Cloud Ingestion

Cloud ingestion is the mechanism that moves the collected measurements from the edge device to the Cloud.

Ingestion is resilient, as Edge devices buffer when offline and automatically backfill when connectivity returns. Depending on your need for latency vs. cost, there are different transport options.

Transport options

Choose how each Tag sends measurements to the cloud:

  • Hot Path Streams measurements to the cloud with minimal delay for real-time/streaming use cases (dashboards, alerts, live KPIs). This typically incurs higher cloud costs relative to batching, depending on volume.

  • Cold Path Batches measurements into files and uploads them at a defined cadence (see Cold path upload rate below). This is the most cost-effective option but introduces a delay by design.
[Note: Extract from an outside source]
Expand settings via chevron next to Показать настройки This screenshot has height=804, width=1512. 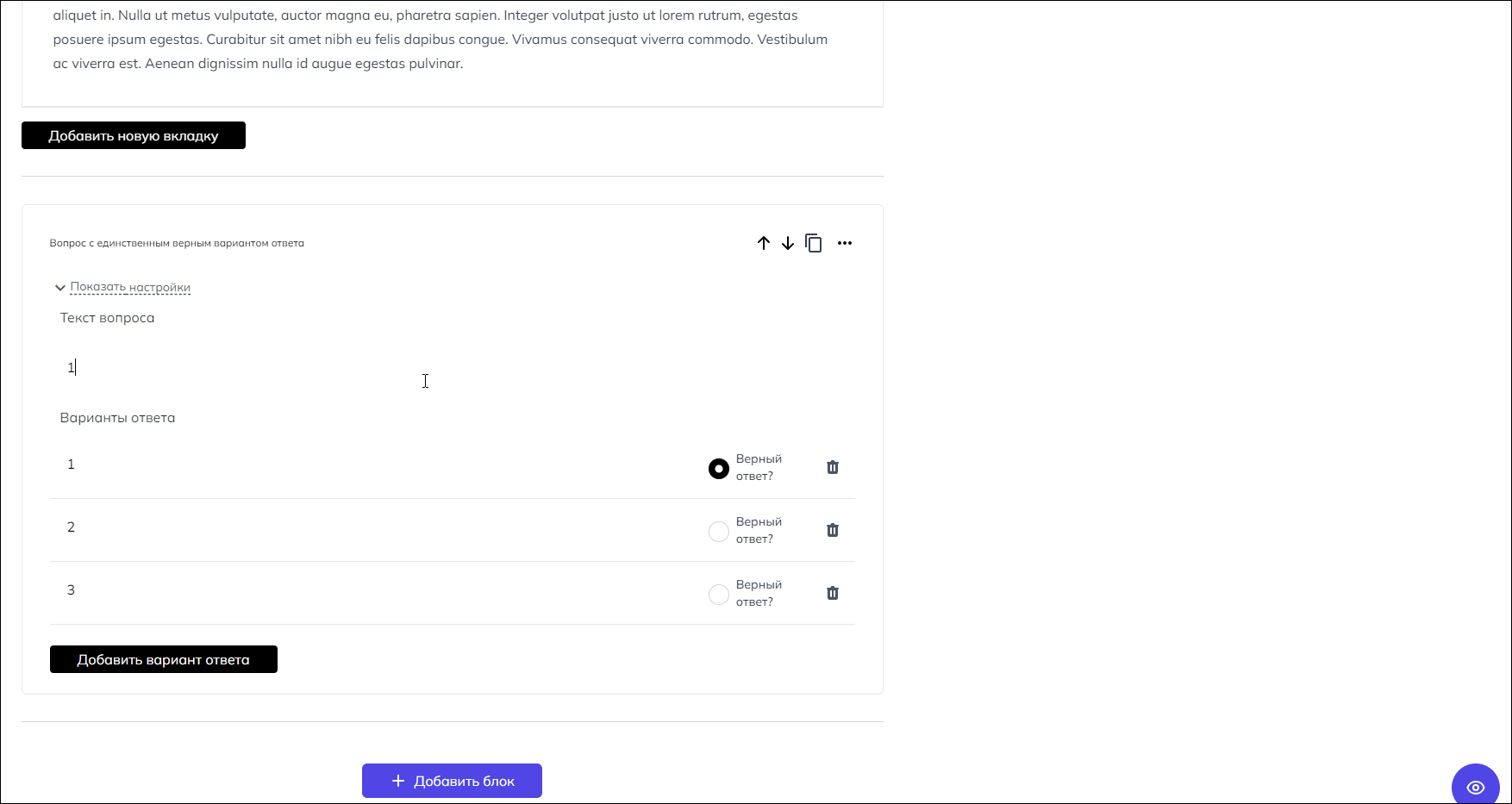(60, 288)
Edge buffering ensures that, even if the site is offline, data is retained and forwarded when the connection is restored.

  • Disabled Cloud upload is turned off for this Tag.
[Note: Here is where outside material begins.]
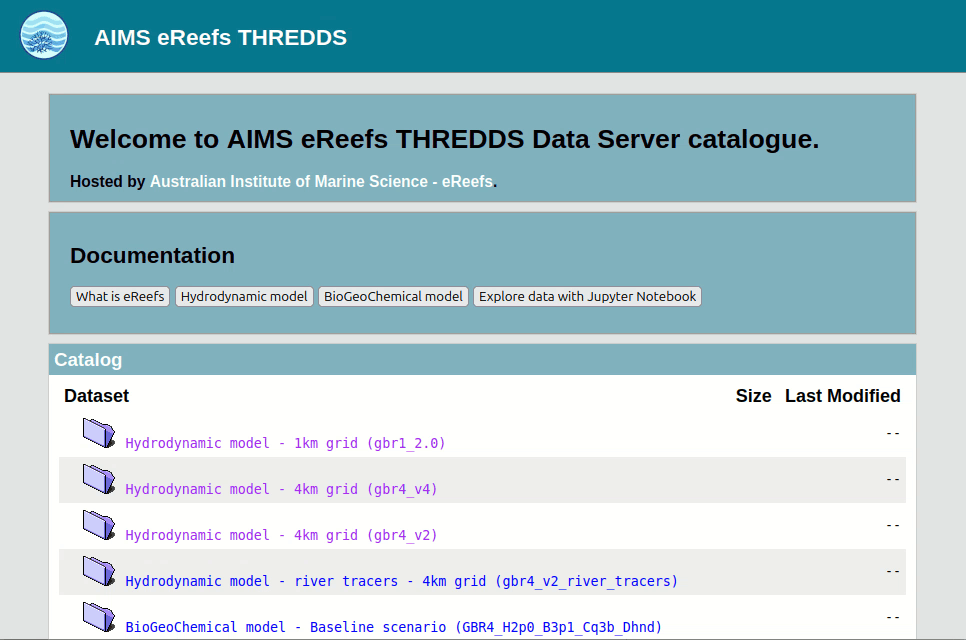
Task: Follow Australian Institute of Marine Science link
Action: click(321, 182)
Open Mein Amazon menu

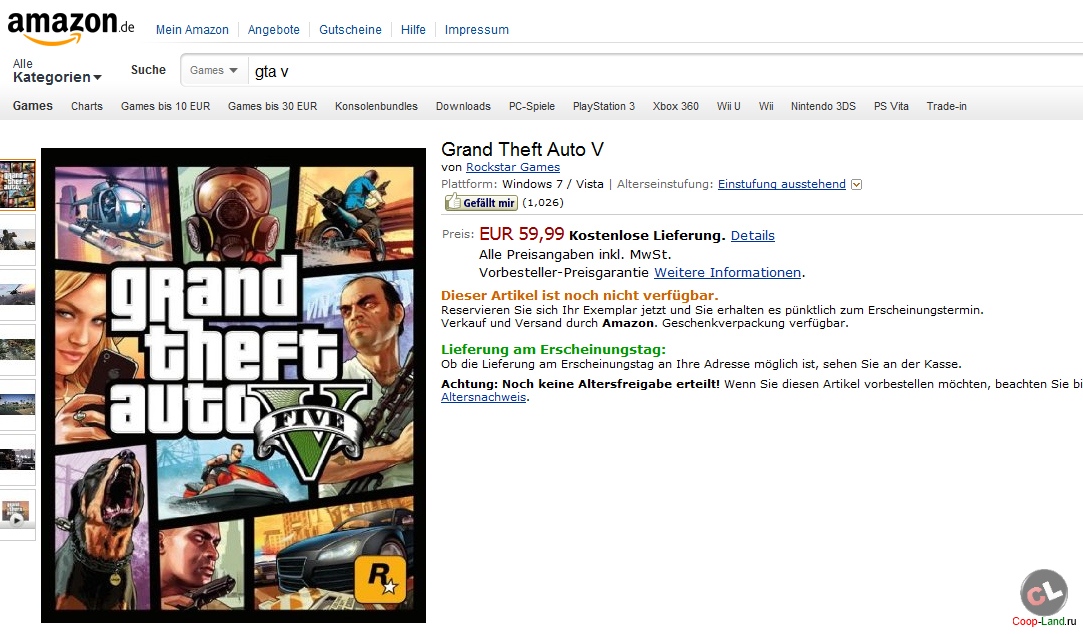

Selecting Cloud ingestion method for a Tag

Cold path upload rate

When Cold path (batched) ingestion is selected, the cold path upload rate control appears, where it is possible to change the default ingestion rate for each individual Tag.

  • Defaults to a global platform setting of 10 minutes.

  • Override on Tag level, by setting a custom ingestion interval.

    Cold path ingestion upload rate override, on Tag level.
  • Override on Device level, by changing the default upload rate value in Ingestion Endpoint configuration. This can be found in the Device Configuration for the device, in the Settings tab.

    To override cold path ingestion rate on Device level, select the Settings tab in the Device Configuration page for the specific Device, and select "Change Ingestion".

Cold path ingestion upload rate override, on Device level.

In the Change Ingestion settings, you can configure the Upload Mode for the device. This determines whether uploads are batched into a single file or emitted as one file per Tag. For most deployments, choose Single File—it reduces object counts and improves throughput. Use Per-Tag only when a downstream system explicitly requires separate files.